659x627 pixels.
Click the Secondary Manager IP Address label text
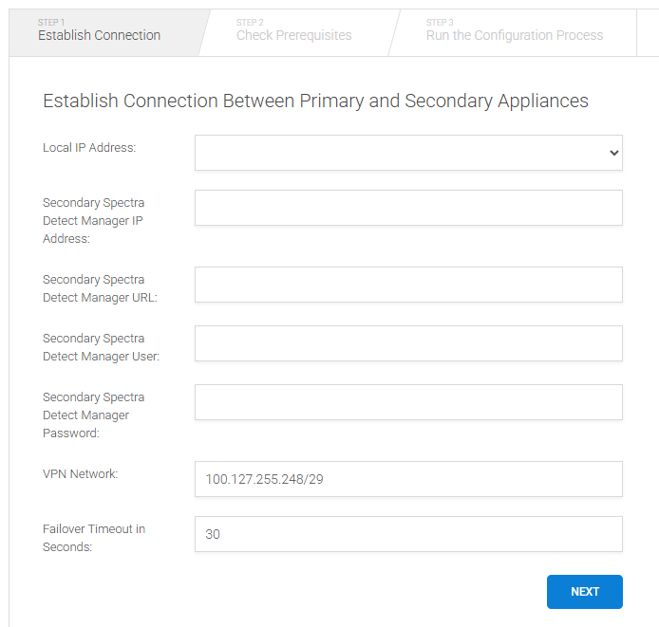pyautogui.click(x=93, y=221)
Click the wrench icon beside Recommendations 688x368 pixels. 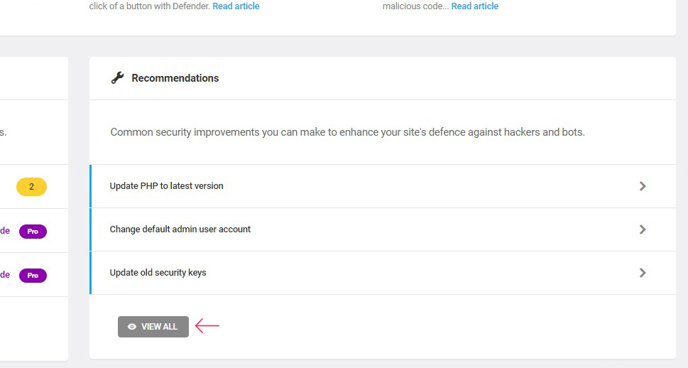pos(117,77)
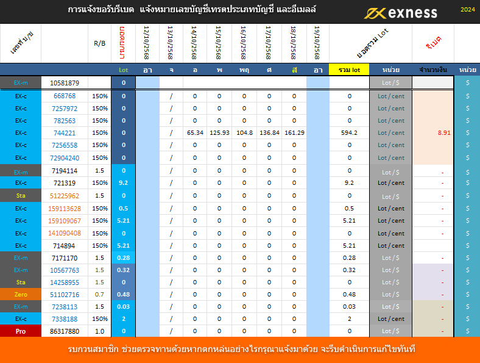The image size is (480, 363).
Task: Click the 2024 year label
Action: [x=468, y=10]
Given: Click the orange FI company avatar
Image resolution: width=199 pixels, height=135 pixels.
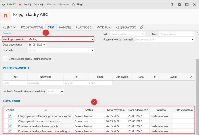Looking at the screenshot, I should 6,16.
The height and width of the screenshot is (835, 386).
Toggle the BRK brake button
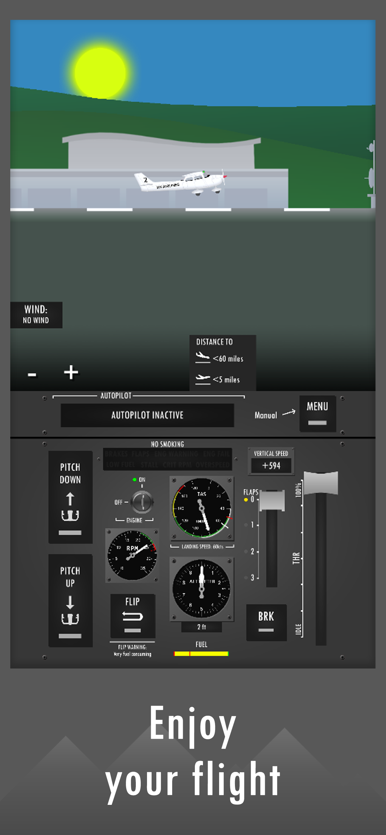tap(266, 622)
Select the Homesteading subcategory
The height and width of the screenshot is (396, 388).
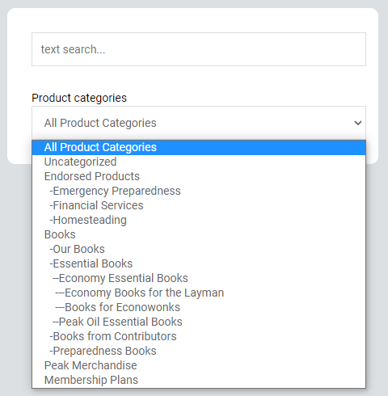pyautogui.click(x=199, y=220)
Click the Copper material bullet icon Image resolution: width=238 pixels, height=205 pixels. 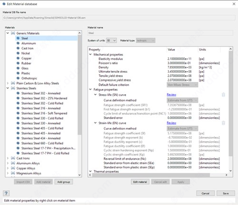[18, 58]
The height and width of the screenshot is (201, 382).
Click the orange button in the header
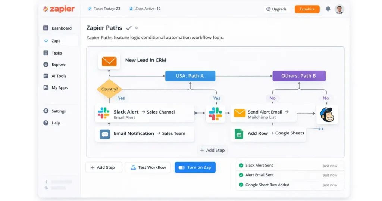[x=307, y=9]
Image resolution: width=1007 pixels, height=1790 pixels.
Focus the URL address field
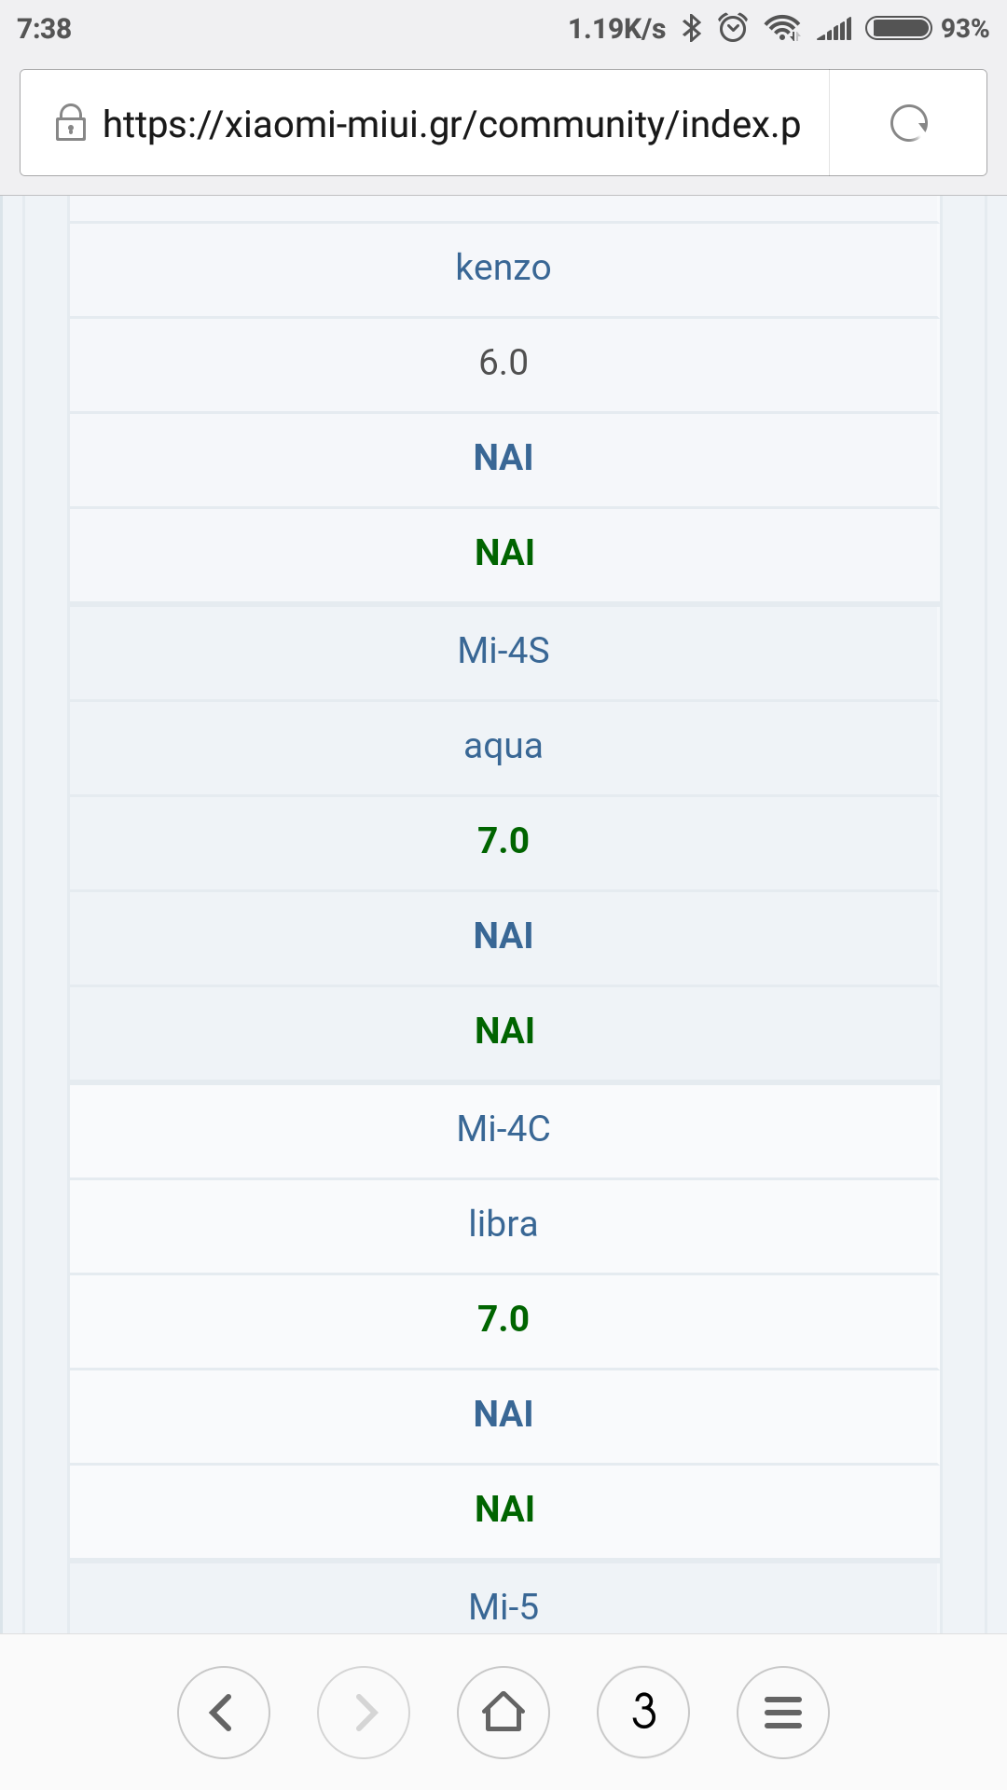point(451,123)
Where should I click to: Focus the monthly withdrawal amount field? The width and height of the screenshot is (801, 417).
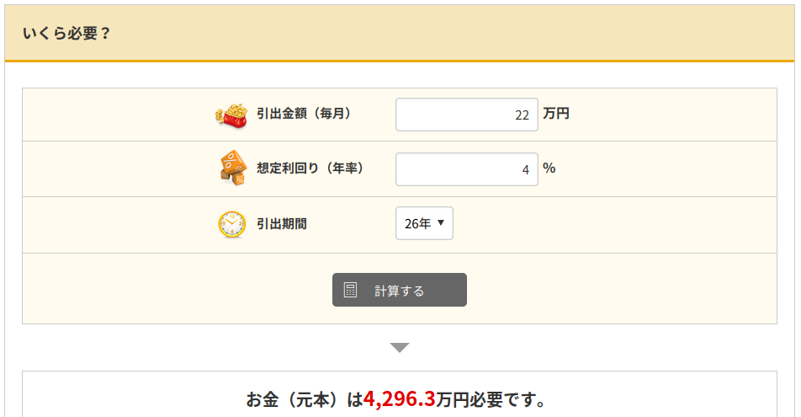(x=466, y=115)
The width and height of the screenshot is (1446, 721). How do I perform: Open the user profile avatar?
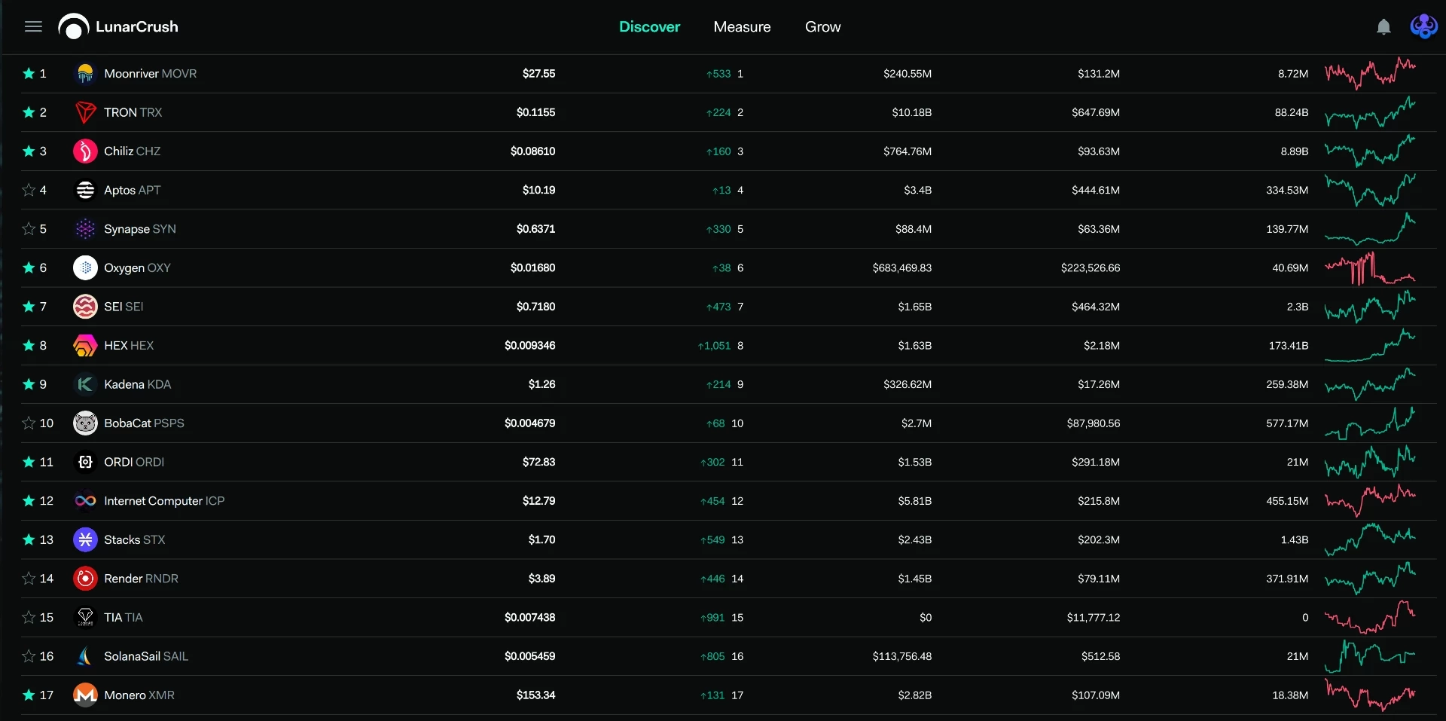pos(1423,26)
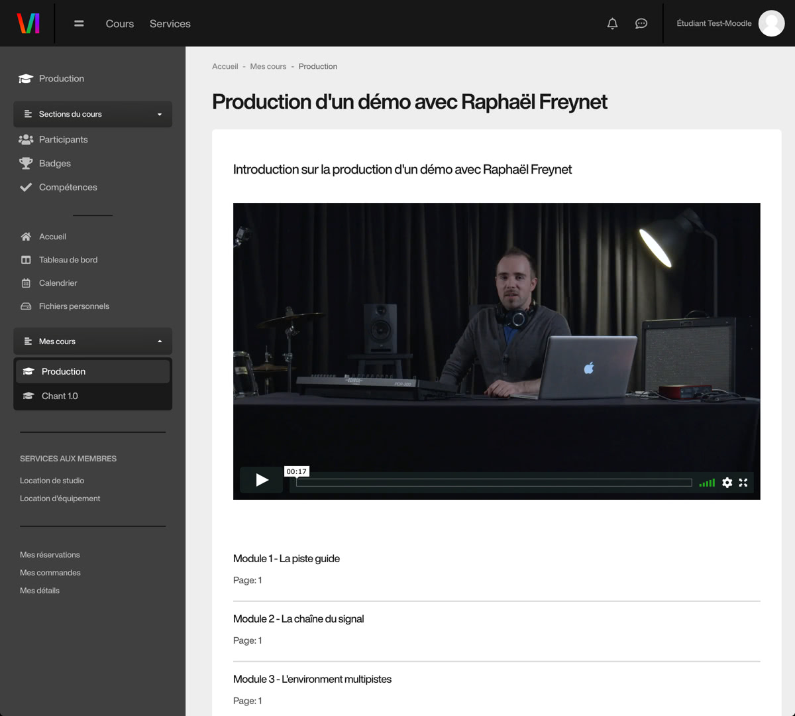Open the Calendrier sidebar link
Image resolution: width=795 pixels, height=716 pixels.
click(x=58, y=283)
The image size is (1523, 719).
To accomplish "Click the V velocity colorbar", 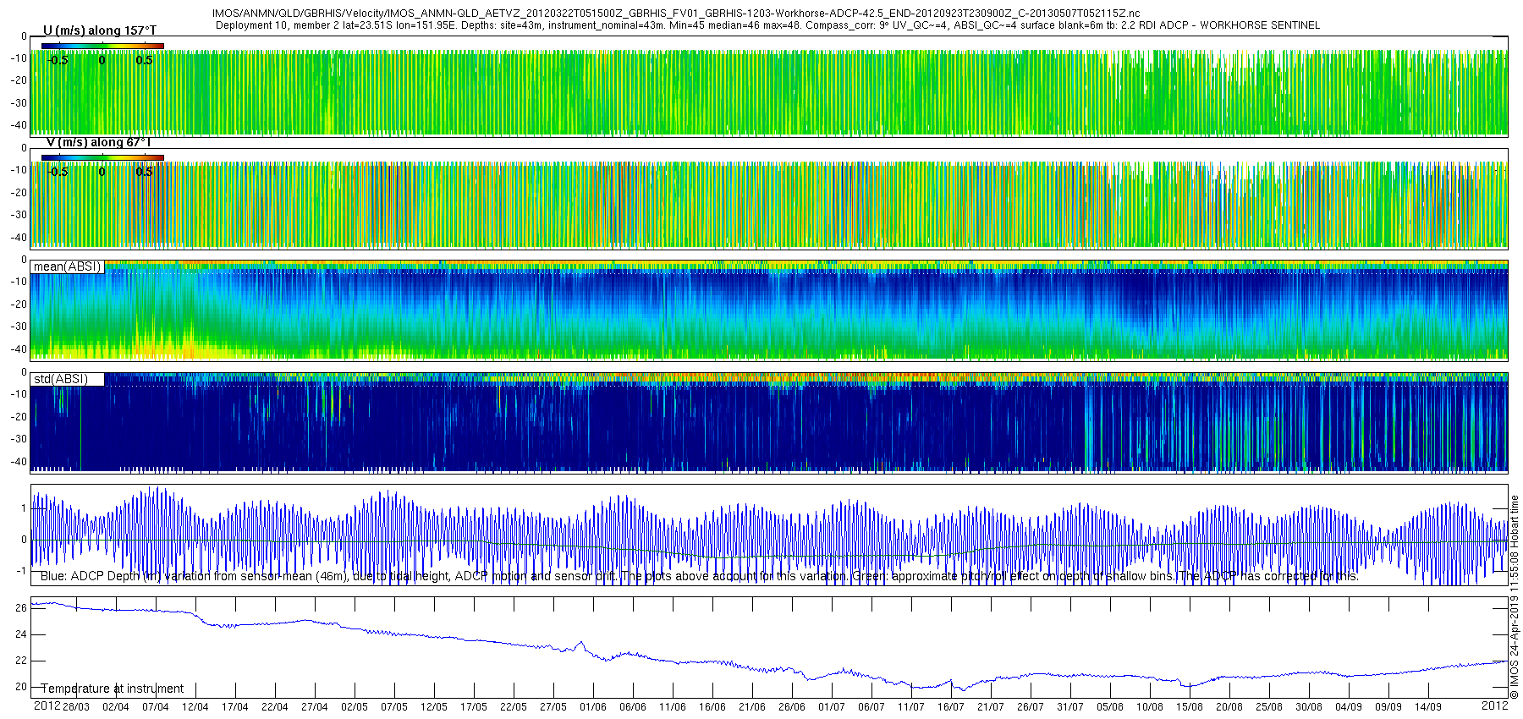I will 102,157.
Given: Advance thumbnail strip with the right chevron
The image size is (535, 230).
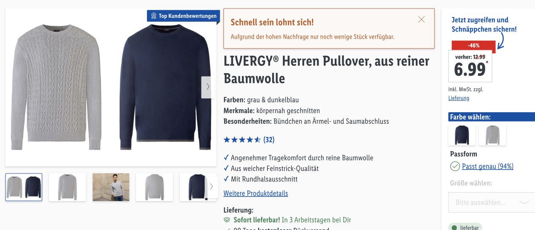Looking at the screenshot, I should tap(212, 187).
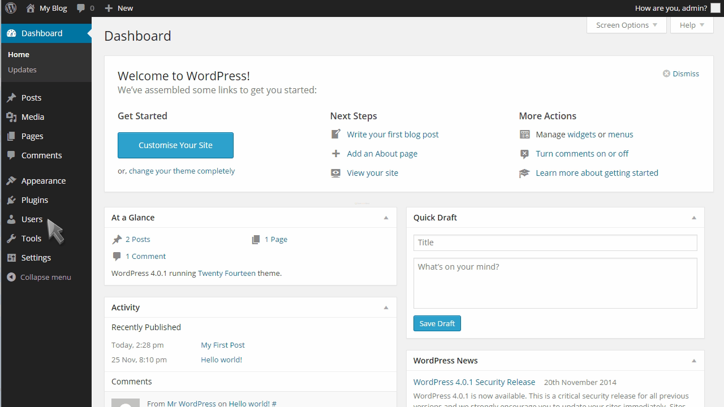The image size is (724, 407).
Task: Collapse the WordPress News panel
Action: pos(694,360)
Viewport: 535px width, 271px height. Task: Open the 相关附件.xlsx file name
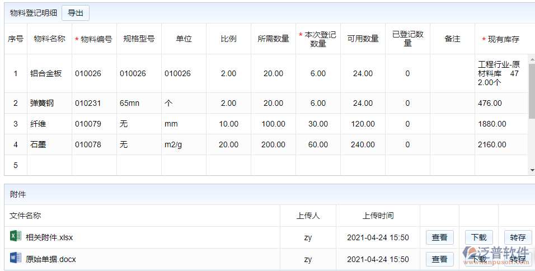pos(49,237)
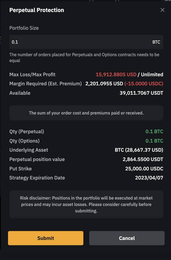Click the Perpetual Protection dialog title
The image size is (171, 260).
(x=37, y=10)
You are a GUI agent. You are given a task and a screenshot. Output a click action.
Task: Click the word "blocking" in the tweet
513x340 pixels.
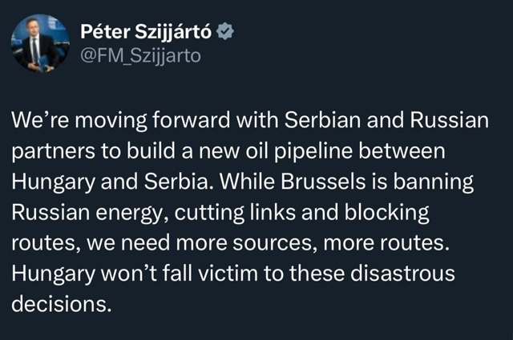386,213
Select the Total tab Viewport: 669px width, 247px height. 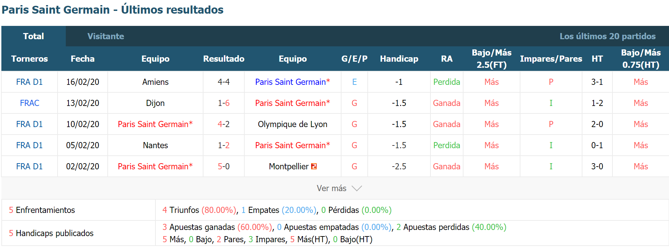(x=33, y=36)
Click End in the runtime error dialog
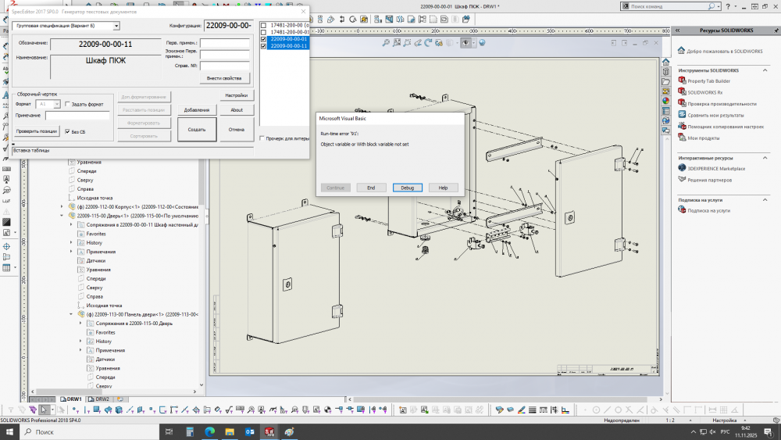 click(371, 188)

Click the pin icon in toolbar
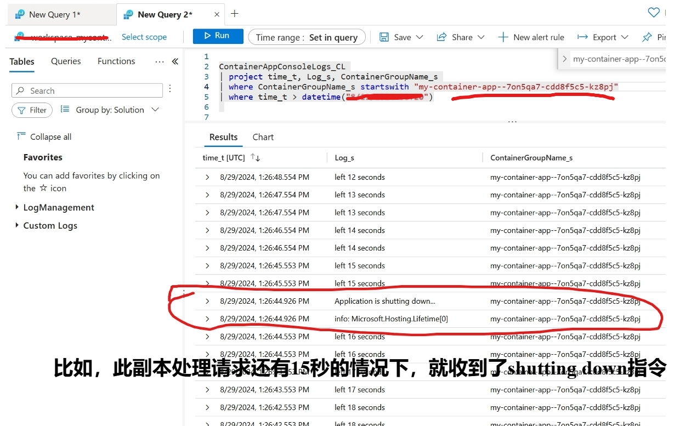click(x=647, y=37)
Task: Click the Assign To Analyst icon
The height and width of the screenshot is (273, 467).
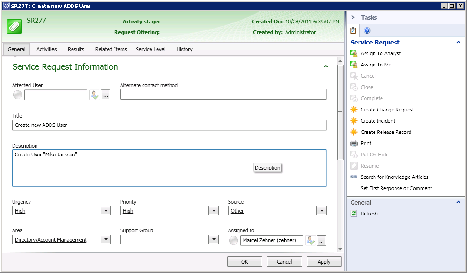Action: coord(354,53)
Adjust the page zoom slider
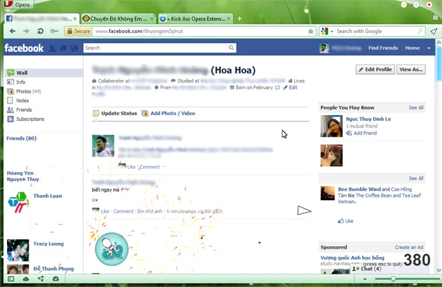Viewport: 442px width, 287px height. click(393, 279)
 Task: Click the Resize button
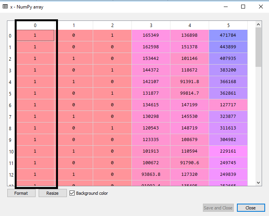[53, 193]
════════════════════
### The request
Reproduce the rows above from the line containing "Task: Click the Assign To Analyst icon" up to and including the last row, omitting the pictures.

### Written response
Task: Click the Assign To Analyst icon
The height and width of the screenshot is (273, 467).
Action: coord(354,53)
Adjust the page zoom slider
Viewport: 442px width, 287px height. click(393, 279)
 Task: Click the Resize button
[53, 193]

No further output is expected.